- [EXCERPT TO READ]
* * * * *

Professor Susan Harris Rimmer
I was born & raised in Coonabarabran & benefited deeply from growing up with the Gamilaraay mob there under the Warrumbungles. I will be voting yes & will always say yes to any measure that promotes substantive equality. This is our work now, listening, learning, being ready to change.
Enid Hughes
Do we want a permanent voice to our parliament from the oldest living people on our planet, to represent their own needs and share with us their wisdom and learnings? What is holding you back from saying Yes?? The Voice to Parliament cannot itself change any laws or right any wrongs but it will highlight to our country, and the world, that we are ready to listen and work together.
Florence Coghlan
I want to be proud of my country, a country that can admit we took something that wasn't ours and has the integrity to return some sovereignty to First Peoples. I deeply value democracy, but our pre-colonial history demands and deserves one that prioritises those who were here first.
Monica Bradley
I have the honour to collaborate with several Aboriginal and Torries Strait businesses that are using traditional knowledge and practices to solve complex climate, community and health issues which will benefit all Australians.
Vote YES for a better Australia for all.
Shelley Argent OAM
I have a personal interest in the YES Referendum. Over the years, my family has provided university scholarships for several First Nation young people. Besides providing them with financial benefits, we brought them into our home, and we treated them the same as our sons. We provided guidance, love and responded to their individual needs. Now they are independent adults and remain part of our family.

* * * * *

- [TASKS FOR THIS EXERCISE]
A. Reproduce the Voice referendum statements between "Enid Hughes" and "were here first.", inclusive.
B. Answer these questions from the Voice referendum statements:
(i) Where was Professor Susan Harris Rimmer born and raised?
(ii) According to Enid Hughes, what can the Voice to Parliament not itself do?
(iii) What did Shelley Argent's family provide for several First Nation young people?
C. Pick up the Voice referendum statements after their final sentence and carry them on.

- [COLLECTED DATA]
* * * * *

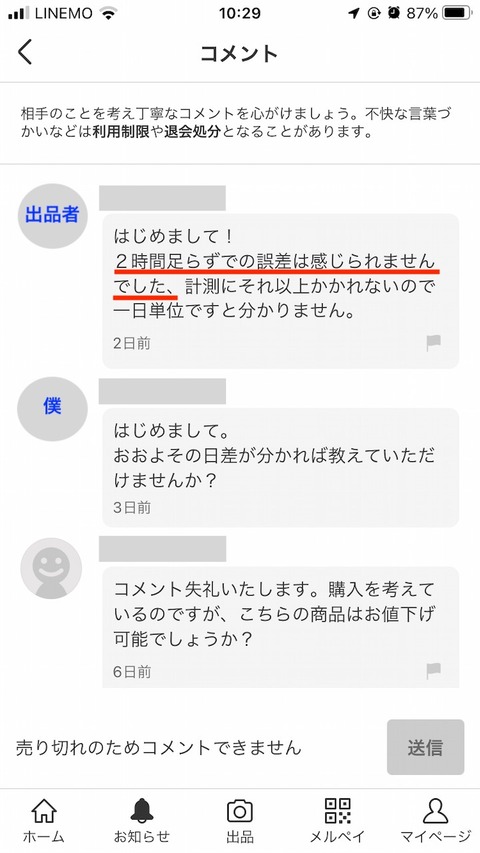Image resolution: width=480 pixels, height=853 pixels.
Task: Tap the 送信 send button
Action: coord(426,747)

* * * * *

- [RESULTS OF THE TASKS]
A.
Enid Hughes
Do we want a permanent voice to our parliament from the oldest living people on our planet, to represent their own needs and share with us their wisdom and learnings? What is holding you back from saying Yes?? The Voice to Parliament cannot itself change any laws or right any wrongs but it will highlight to our country, and the world, that we are ready to listen and work together.
Florence Coghlan
I want to be proud of my country, a country that can admit we took something that wasn't ours and has the integrity to return some sovereignty to First Peoples. I deeply value democracy, but our pre-colonial history demands and deserves one that prioritises those who were here first.

B.
(i) Coonabarabran
(ii) It cannot itself change any laws or right any wrongs.
(iii) University scholarships

C.
Lisa Siganto
When I saw rock paintings of hands in touching distance in Arnhem Land on a hike only recently, it did my head in. More than 20,000 years ago somebody painted that handprint around their own hand with specially made ochre on a cave wall. This person spoke to me and somehow looked directly into my being. They left a message from the past for the future.
Leigh Tabrett PSM
If we vote NO, we will be rejecting an invitation carefully crafted by First Nations people themselves, over years of thoughtful national consultation, culminating in the Uluru Statement from the Heart. That invitation is addressed to us individually and collectively, not to governments.
Elizabeth Jameson AM
I believe we should truly deeply acknowledge and pay our respects to the 65,000 years of custodians of the beautiful lands we occupy today by listening to them.
Christine Williams
I will be voting Yes to the Voice as, in my opinion, it is the only option which will allow progress towards actually closing the gap between outcomes for Indigenous and non-Indigenous Australians.